QUOTED PASSAGE ->
********

I started drawing these characters, right? Actually that’s an overstatement. They weren't even characters. They were just kind of simple, fetish-y illustrations. My idea was, I was gonna do something fun, and make a bunch of BDSM-type jokes. I figured I had experience with it all and knew how funny the whole thing actually is. And so I looked into the rules [of] DeviantArt at the time, and one of the strange ones was you couldn't depict an erect penis back then. So I said, well, fuck it! I guess I'm just gonna draw women, because how am I gonna justify this? Am I gonna Austin Powers every single dick?4  So I drew these two women, just the most stereotypical looking domme and her submissive. The style was messy and distorted but honest so i decided, fuck it, I'm just gonna draw some drawings of them, draw some funny jokes. Oh, hey, maybe I'll give them names. Maybe I’ll explore how they met for the first time.

In the end, that strip, the one exploring how they met for the first time just ignited the account. There was so much feedback from people. There was a strange energy to it all and I liked it. So, I started working on it, started writing it. When I wrote the first chapter, I had a panic attack, because I realized I was making a romance comic, and I have no fucking idea how to make a romance comic.

********

DATA PROVIDED ->
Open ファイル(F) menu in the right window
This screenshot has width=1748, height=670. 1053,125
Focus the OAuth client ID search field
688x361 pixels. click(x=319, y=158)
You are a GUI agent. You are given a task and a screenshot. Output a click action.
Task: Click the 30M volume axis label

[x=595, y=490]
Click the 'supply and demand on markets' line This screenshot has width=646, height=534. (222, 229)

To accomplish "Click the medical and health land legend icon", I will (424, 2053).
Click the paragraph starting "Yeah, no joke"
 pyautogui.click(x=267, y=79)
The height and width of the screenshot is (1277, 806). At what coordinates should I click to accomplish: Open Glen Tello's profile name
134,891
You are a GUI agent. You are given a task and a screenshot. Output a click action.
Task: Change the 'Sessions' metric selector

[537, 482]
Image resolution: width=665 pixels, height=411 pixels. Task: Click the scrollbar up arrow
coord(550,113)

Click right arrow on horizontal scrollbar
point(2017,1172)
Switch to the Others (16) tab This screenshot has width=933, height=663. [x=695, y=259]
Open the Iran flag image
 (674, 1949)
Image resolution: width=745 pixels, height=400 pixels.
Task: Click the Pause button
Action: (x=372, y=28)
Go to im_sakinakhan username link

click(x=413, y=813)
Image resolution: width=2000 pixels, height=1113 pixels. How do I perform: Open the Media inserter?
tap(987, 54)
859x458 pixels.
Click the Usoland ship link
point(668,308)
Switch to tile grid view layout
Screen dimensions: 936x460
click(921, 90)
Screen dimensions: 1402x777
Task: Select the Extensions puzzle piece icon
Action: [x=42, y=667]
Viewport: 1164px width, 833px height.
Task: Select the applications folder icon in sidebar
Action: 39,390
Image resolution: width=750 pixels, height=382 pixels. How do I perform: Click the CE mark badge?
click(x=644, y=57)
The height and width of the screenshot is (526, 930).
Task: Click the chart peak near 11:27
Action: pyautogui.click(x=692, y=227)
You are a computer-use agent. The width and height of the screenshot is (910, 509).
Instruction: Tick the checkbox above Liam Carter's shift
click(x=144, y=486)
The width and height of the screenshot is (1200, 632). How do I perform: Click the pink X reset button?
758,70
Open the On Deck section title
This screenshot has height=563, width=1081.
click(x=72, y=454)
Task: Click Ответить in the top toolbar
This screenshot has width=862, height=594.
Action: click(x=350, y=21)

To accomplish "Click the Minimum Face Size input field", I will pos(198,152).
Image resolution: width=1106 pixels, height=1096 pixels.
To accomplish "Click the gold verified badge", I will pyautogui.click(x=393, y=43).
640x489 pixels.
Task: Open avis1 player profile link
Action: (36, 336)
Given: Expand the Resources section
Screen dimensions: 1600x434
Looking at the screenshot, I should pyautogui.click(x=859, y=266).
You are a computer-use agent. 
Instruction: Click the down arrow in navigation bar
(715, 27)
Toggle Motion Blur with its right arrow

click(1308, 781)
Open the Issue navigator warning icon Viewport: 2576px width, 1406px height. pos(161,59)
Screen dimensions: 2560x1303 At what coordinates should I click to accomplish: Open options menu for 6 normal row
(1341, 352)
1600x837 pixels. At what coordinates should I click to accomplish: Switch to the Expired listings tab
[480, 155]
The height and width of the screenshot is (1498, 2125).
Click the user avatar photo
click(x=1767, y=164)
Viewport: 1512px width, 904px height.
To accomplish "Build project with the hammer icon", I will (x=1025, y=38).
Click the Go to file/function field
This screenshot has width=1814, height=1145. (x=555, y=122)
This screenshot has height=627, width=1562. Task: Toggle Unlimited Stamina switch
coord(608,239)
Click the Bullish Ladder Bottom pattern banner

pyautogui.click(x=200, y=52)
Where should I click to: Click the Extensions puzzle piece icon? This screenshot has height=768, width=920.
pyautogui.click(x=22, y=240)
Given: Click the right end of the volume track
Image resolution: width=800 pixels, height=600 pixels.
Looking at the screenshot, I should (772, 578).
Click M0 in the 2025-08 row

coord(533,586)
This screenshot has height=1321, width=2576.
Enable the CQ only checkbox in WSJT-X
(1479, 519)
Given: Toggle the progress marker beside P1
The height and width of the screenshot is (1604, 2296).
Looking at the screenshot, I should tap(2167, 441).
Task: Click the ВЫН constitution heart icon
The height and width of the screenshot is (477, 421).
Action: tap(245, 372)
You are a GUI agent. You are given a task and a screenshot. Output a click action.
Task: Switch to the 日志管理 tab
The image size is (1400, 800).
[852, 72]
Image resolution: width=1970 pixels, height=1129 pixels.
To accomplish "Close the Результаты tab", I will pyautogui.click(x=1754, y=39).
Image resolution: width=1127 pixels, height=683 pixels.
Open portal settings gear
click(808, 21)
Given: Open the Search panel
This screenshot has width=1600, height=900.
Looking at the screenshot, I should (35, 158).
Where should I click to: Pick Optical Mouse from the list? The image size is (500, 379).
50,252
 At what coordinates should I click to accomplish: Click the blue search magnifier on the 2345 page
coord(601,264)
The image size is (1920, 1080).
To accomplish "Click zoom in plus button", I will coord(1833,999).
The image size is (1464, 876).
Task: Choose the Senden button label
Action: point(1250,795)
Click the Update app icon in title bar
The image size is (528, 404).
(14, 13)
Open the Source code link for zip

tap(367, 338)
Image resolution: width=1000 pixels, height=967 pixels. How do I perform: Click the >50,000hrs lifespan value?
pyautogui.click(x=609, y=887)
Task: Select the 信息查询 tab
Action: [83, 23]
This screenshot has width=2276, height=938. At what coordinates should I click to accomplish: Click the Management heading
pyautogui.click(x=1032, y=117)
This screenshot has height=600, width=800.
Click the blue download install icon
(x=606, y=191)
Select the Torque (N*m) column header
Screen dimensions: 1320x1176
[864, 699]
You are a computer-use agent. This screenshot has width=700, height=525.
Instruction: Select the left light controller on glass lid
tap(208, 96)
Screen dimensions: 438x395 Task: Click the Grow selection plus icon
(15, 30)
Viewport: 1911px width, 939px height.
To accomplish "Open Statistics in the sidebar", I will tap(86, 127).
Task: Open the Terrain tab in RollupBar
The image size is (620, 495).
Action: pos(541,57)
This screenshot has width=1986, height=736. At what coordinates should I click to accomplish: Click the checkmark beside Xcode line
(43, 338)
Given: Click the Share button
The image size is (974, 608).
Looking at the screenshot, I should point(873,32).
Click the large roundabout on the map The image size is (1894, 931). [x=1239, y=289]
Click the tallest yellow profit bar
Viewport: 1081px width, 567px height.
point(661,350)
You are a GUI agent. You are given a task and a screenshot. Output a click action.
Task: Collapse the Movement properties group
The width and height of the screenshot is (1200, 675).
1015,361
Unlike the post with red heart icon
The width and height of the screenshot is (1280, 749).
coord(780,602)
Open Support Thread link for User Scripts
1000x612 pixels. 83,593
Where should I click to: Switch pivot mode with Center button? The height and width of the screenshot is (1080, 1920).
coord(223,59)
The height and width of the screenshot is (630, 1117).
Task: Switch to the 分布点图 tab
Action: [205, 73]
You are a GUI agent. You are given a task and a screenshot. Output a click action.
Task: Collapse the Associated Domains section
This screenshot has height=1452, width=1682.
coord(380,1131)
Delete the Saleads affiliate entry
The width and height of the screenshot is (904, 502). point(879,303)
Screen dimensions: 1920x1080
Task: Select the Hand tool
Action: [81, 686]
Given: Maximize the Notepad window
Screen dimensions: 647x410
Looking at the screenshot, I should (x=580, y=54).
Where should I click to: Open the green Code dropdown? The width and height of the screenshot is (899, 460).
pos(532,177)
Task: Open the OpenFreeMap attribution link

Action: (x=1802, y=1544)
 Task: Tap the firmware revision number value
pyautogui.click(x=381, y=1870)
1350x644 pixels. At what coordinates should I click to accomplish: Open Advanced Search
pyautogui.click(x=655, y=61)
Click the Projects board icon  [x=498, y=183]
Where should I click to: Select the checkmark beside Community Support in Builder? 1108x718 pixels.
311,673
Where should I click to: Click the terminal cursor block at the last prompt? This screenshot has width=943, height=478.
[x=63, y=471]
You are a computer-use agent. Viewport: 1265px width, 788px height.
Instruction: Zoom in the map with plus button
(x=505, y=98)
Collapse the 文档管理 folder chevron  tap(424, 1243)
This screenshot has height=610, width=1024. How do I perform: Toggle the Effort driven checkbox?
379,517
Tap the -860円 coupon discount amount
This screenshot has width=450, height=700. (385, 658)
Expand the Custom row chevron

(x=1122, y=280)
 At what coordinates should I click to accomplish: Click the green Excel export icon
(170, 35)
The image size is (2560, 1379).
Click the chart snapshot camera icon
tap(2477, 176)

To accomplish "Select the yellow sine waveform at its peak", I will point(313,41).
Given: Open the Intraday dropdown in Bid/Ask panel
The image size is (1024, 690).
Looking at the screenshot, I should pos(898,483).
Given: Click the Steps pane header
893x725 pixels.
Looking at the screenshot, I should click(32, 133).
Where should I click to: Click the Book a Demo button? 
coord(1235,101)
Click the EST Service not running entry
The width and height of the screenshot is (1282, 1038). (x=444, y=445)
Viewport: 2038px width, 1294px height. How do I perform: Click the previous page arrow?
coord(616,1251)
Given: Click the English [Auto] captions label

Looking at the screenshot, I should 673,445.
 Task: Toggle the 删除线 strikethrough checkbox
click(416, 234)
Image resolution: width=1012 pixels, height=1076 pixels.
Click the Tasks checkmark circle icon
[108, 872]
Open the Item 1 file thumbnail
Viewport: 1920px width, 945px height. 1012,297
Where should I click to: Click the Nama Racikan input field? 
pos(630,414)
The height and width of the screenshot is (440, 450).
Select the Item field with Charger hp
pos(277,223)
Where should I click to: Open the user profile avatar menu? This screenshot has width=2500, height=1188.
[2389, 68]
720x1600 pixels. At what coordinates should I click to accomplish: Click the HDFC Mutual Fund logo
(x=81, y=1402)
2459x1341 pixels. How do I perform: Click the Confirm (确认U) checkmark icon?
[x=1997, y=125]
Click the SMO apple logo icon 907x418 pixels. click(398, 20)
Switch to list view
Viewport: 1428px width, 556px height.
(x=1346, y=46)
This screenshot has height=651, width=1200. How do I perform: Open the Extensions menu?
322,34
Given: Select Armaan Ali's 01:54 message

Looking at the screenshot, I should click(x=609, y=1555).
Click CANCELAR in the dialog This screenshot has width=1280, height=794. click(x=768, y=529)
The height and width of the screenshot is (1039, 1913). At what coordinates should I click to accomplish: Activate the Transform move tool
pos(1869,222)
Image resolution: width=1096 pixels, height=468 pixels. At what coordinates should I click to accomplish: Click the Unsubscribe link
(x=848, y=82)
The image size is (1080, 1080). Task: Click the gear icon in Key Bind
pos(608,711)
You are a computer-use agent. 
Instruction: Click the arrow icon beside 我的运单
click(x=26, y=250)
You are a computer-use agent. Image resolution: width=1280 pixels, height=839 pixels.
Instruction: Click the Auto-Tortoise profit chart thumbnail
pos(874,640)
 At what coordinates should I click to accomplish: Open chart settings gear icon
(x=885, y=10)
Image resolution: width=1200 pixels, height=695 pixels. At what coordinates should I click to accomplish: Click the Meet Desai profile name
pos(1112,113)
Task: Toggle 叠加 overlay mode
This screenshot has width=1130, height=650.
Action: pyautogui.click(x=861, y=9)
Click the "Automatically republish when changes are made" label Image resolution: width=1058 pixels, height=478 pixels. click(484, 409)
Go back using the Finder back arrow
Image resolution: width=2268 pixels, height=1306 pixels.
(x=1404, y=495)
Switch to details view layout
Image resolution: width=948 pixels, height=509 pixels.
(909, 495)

********

TO DO ->
A – Reproduce the records from the line with "Task: Toggle the 删除线 strikethrough checkbox" up to and including the line with "pos(608,711)".
B – Continue the account of how the romance comic began, picking up after its final sentence.
The records have no connection to the text.

SOLVED PROBLEMS ->
A –
 Task: Toggle the 删除线 strikethrough checkbox
click(416, 234)
Image resolution: width=1012 pixels, height=1076 pixels.
Click the Tasks checkmark circle icon
[108, 872]
Open the Item 1 file thumbnail
Viewport: 1920px width, 945px height. 1012,297
Where should I click to: Click the Nama Racikan input field? 
pos(630,414)
The height and width of the screenshot is (440, 450).
Select the Item field with Charger hp
pos(277,223)
Where should I click to: Open the user profile avatar menu? This screenshot has width=2500, height=1188.
[2389, 68]
720x1600 pixels. At what coordinates should I click to accomplish: Click the HDFC Mutual Fund logo
(x=81, y=1402)
2459x1341 pixels. How do I perform: Click the Confirm (确认U) checkmark icon?
[x=1997, y=125]
Click the SMO apple logo icon 907x418 pixels. click(398, 20)
Switch to list view
Viewport: 1428px width, 556px height.
(x=1346, y=46)
This screenshot has height=651, width=1200. How do I perform: Open the Extensions menu?
322,34
Given: Select Armaan Ali's 01:54 message

Looking at the screenshot, I should click(x=609, y=1555).
Click CANCELAR in the dialog This screenshot has width=1280, height=794. click(x=768, y=529)
The height and width of the screenshot is (1039, 1913). At what coordinates should I click to accomplish: Activate the Transform move tool
pos(1869,222)
Image resolution: width=1096 pixels, height=468 pixels. At what coordinates should I click to accomplish: Click the Unsubscribe link
(x=848, y=82)
The image size is (1080, 1080). Task: Click the gear icon in Key Bind
pos(608,711)

B –
My only experience with writing so far had been Ravine, and that [was] a bumpy ride. It's an epic fantasy, and at first my writing wasn't as nuanced, it was oddly paced. The first issue read as kind of lore-dumpy. So there was a whole lot of stuff to master. And all of a sudden, I'm trying to master all kinds of stuff in a genre that I've never done. I had a brief phase in which I tried to turn Sunstone into a sci-fi, grand space fetish opera, no joke. There were aliens, there were domination tiaras and shit that if you were dominant enough, you could subjugate the aliens and all kinds of bullshit. I read the outline for that and went, "Wow, this is shit." So maybe I just try this romance thing. So I did. Turns out [that was the] best decision of my life. And here we are. 

Were you drawing on any tradition of romance comics at all, or was this purely uncharted waters?

I had experience with reading romance novels. When I was a child and all the way through college, I was an absolute devourer of books. And often my appetites would outpace the library lending limits. So I'd just look around and be like, “Hey, mom, are you reading this? Okay, shit, I'm reading it now, fuck it.” So I had experience with [romance] novels, but I've never had an experience with either reading or writing a romance comic. So that shit was new.

Well, I'm curious how the series evolved for you then, because you have all these very heavy themes running through the book, right? Like, you're going deeply into consent, trust, and the need for boundaries. All that is fundamental to the book at this point. When did that get layered in?

From the very beginning. BDSM is sexual LARPing, and as such it is fertile ground for a whole lot of comedy and drama, both often connected to the game not going according to plan. Then of course there are the themes of consent and trust. These topics are inevitable by the very nature of the game. People who are sexually submissive, they have a desire in this kind of sexual itch, that fantasy to fulfill, but the problem with that sexual fantasy is that by its very nature it is a fantasy of surrendering one’s control into the hands of another. Ideally it’s something they’d want to do with somebody they trust enough to give that sense of control back, to respect the agreed upon safe word. The problem is, again, it's also something that's kind of frowned upon because it's been depicted in so many different ways. It's not really a simple topic to bring up. This is where it always gets messy.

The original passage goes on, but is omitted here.